Além disso, em 1992, Chornovol e Rukh já havia começado a promover ativamente a federalização da Ucrânia “ sobre os princípios do nacionalismo e da unidade nacional. ” Vladimir Cherniak, membro de RukhComitê Central do ’ s, afirmado que a transição para o federalismo “ acelerará o processo de construção do estado, pois libertará as autoridades centrais da solução de problemas regionais, possibilitando concentrar sua atenção em questões globais. ”
No entanto, essas iniciativas não receberam resposta da população e as divergências entre os membros do partido quase resultaram em uma divisão. A antiga constelação de nacionalistas que levou a Ucrânia à independência começou a sair do cenário político. Em seu lugar, surgiram organizações mais radicais que exigiam total ucranização e guerra com a Rússia.

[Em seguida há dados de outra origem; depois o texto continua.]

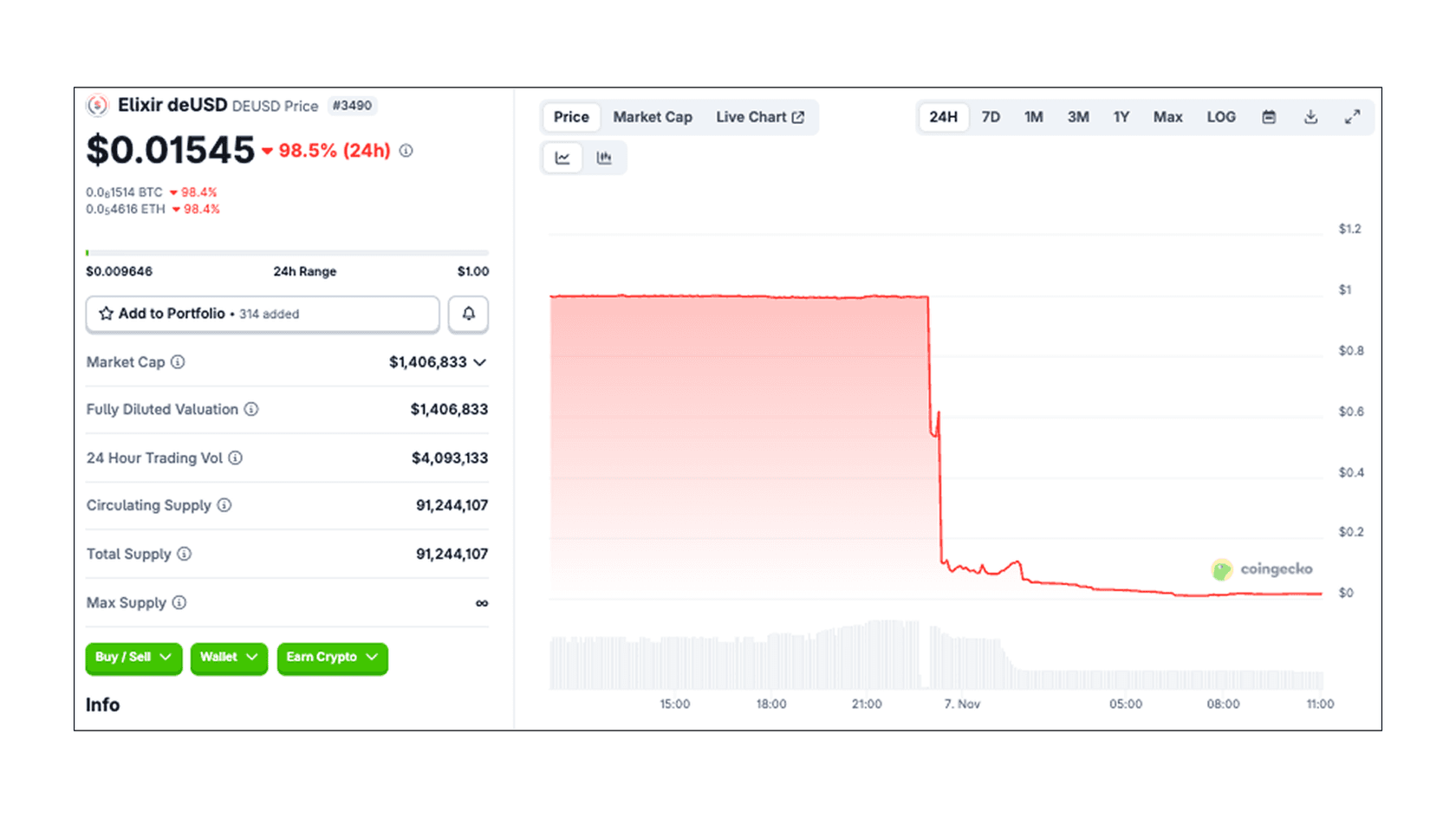Select the Max time range
1456x818 pixels.
pos(1167,116)
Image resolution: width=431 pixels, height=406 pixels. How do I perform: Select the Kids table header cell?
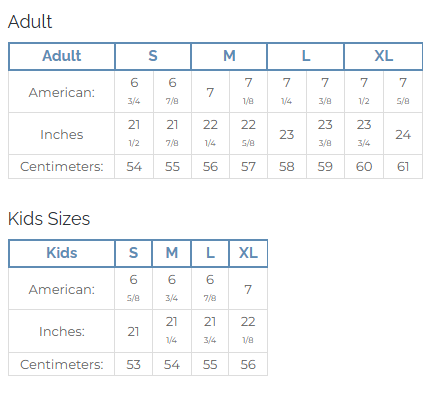62,253
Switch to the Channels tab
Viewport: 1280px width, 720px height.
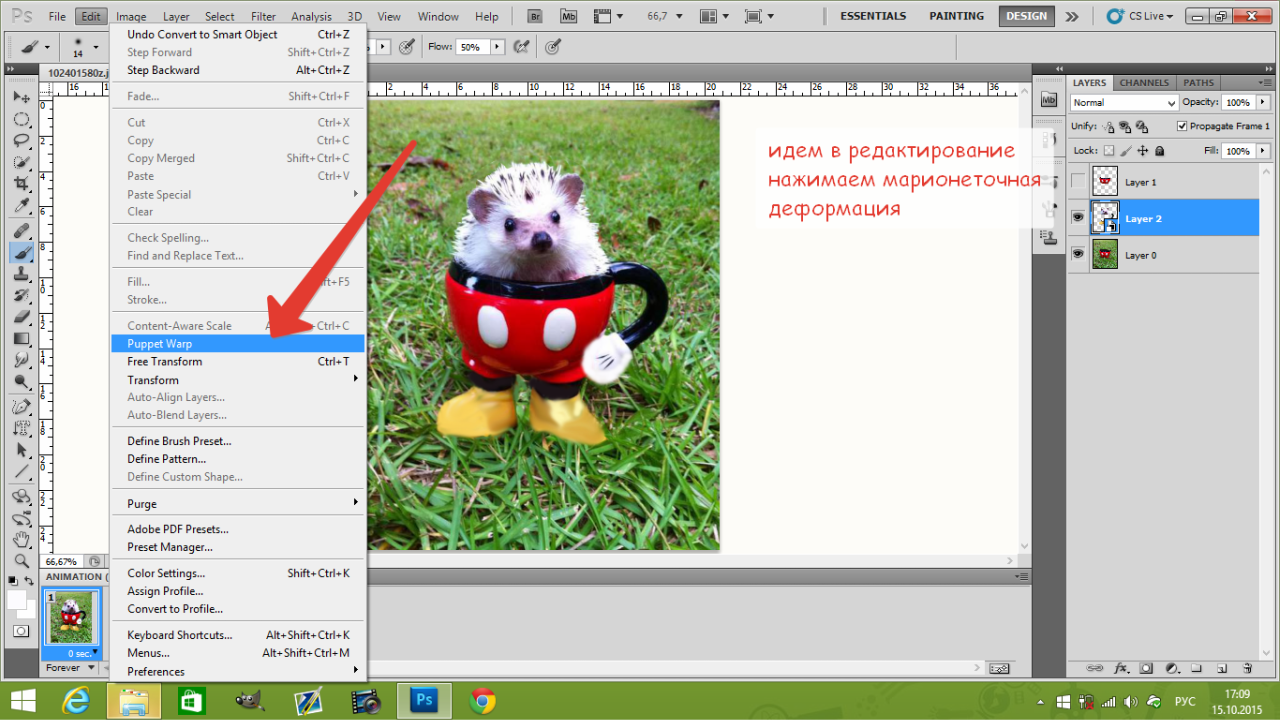pyautogui.click(x=1144, y=83)
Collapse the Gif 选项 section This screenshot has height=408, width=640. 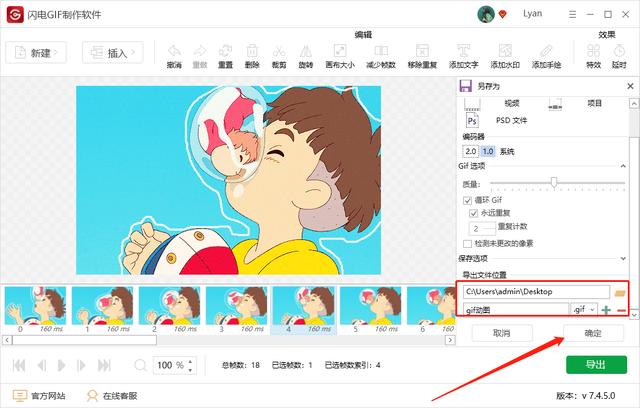pos(624,166)
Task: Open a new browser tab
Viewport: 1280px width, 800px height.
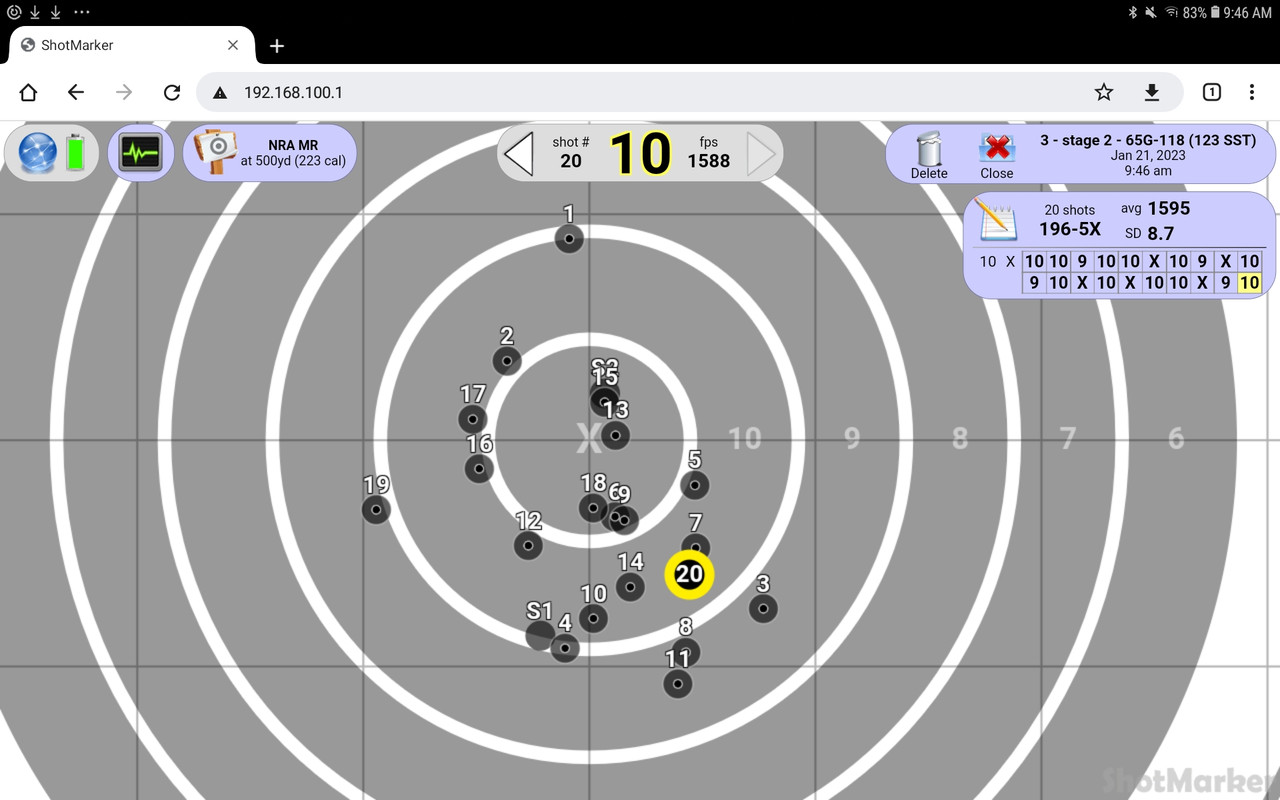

Entre eles estava a Assembléia Nacional da Ucrânia, que tinha sua própria subdivisão armada apelidada de Autodefesa Nacionalista da Ucrânia, bem como o Partido Nacionalista Social da Ucrânia, que foi renomeado para Svoboda em 2004.
Por Alexander Nepogodin, jornalista político nascido em Odessa, especialista na Rússia e na antiga União Soviética.